When we ask how existence happened and happens, Darwin, Hawking, and St. Augustine provide us compelling, concentrically arranged answers, with St. Augustine providing the most comprehensive account on the level of form and matter. We should not be surprised that the ancient thinker was able to reason back to first principles with greater facility than the clock-work grease-monkeys of modernity. But when we ask why creation happened and happens, Darwin poses the obstacle of evil with great poignancy, and Hawking inadvertently gives us the same answer as St. Augustine: God made the universe, because He is Good; he made it not through any necessity imposed upon His Will, but through the spontaneous self-giving of that Will, through His very identity as Love Itself, and so through gratuity, through personal generosity, through the one clear instance conceivable of a gift made in absolute freedom and love.

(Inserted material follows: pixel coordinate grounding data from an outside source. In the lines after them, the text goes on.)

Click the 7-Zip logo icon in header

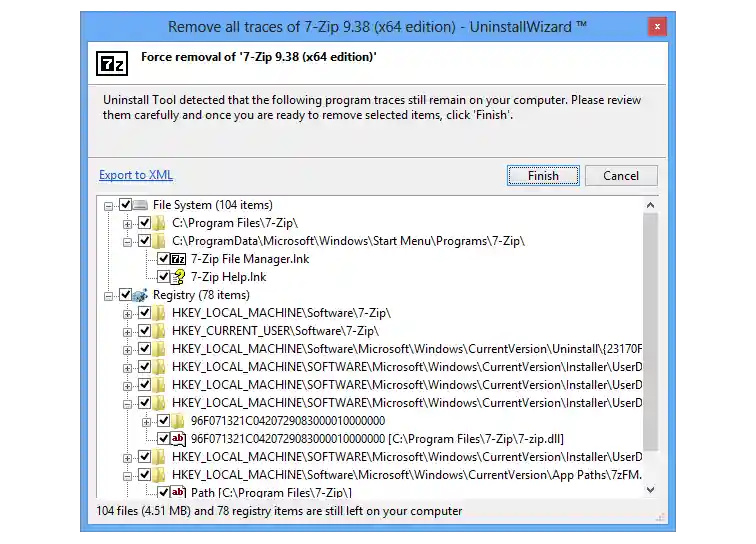coord(112,64)
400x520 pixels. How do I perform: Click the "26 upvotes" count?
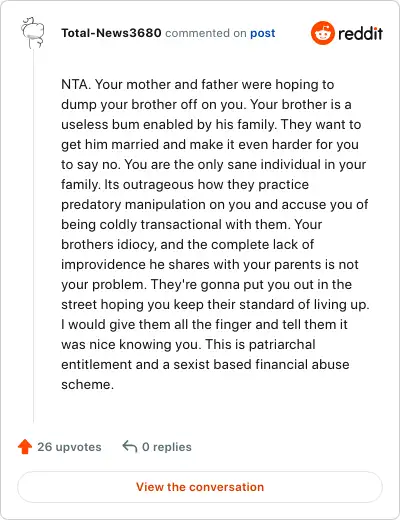(69, 447)
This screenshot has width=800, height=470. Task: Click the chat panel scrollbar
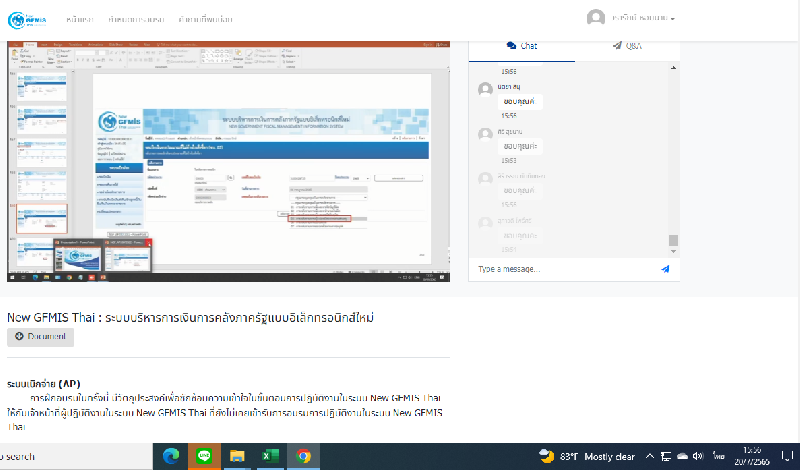pos(673,240)
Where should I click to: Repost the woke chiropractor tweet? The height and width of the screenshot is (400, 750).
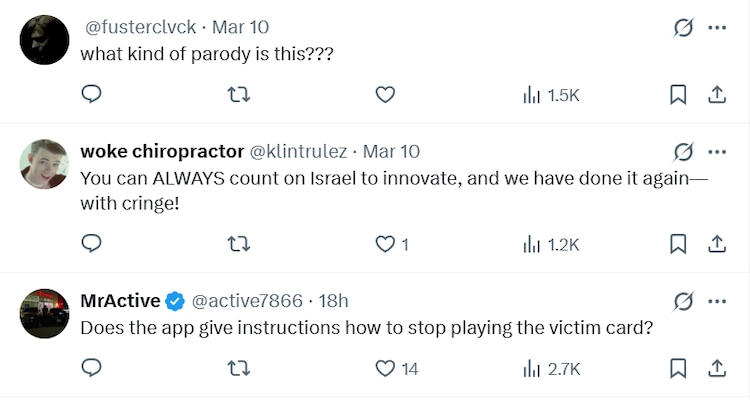click(x=238, y=243)
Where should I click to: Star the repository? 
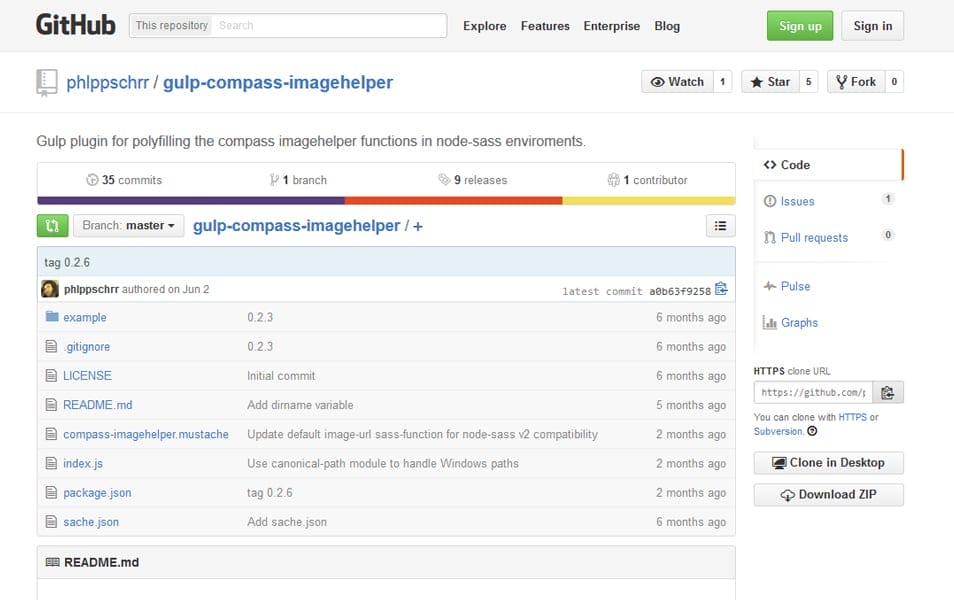tap(772, 82)
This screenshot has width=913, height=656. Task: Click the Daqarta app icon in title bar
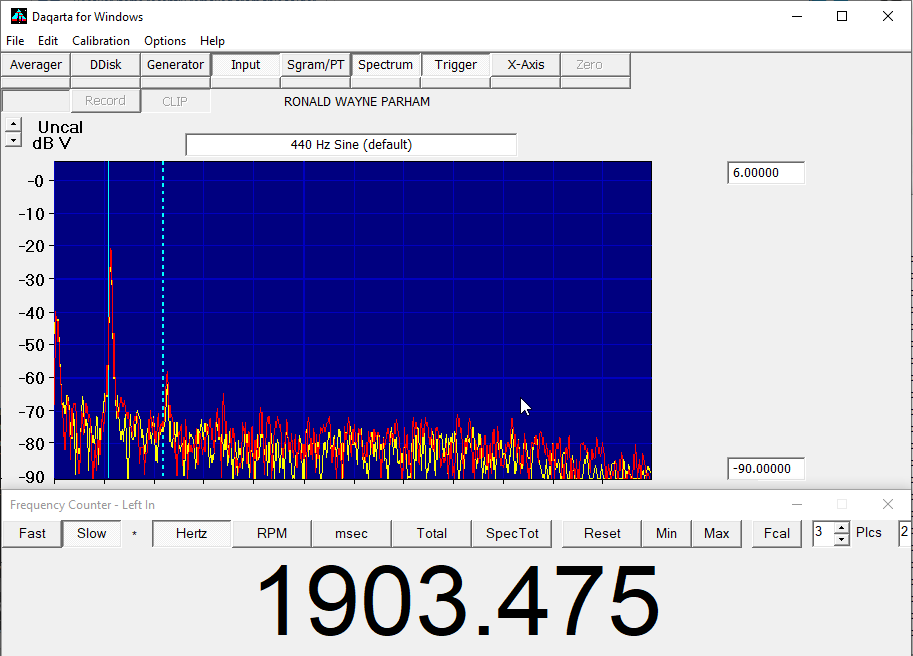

The existence of the laws Hawking is sedulous to suppose explain the existence of matter would themselves be inexplicable had we not been told by the Word Himself: Why? In and for freedom and love. In and for a goodness for whose taste even the suicide cannot lose his deluded appetite. How? The procession of the divine intellect to create something out of nothingness by means of the union of intellectual form and pure matter. And this procession, precisely because spontanous and from nothing cannot keep itself in being by the internal necessity of its own laws. For logic and necessity are ultimately one with the love and freedom of God. We discern, therefore, that there is more “spontaneity” in the universe than is found in the primeval cause of all things; each moment, each inch of creation is at all times kept in being by the action of a God Who did not have to love us, but did anyway.
These answers, to quote another recent statement of Hawking’s, “work.” For they alone describe the operation of, not only composite (material) beings, but of all creation. They alone reconcile “chance” and necessity, matter and form, causality and causelessness. And they are the joy of the waking and the dreaming intellect.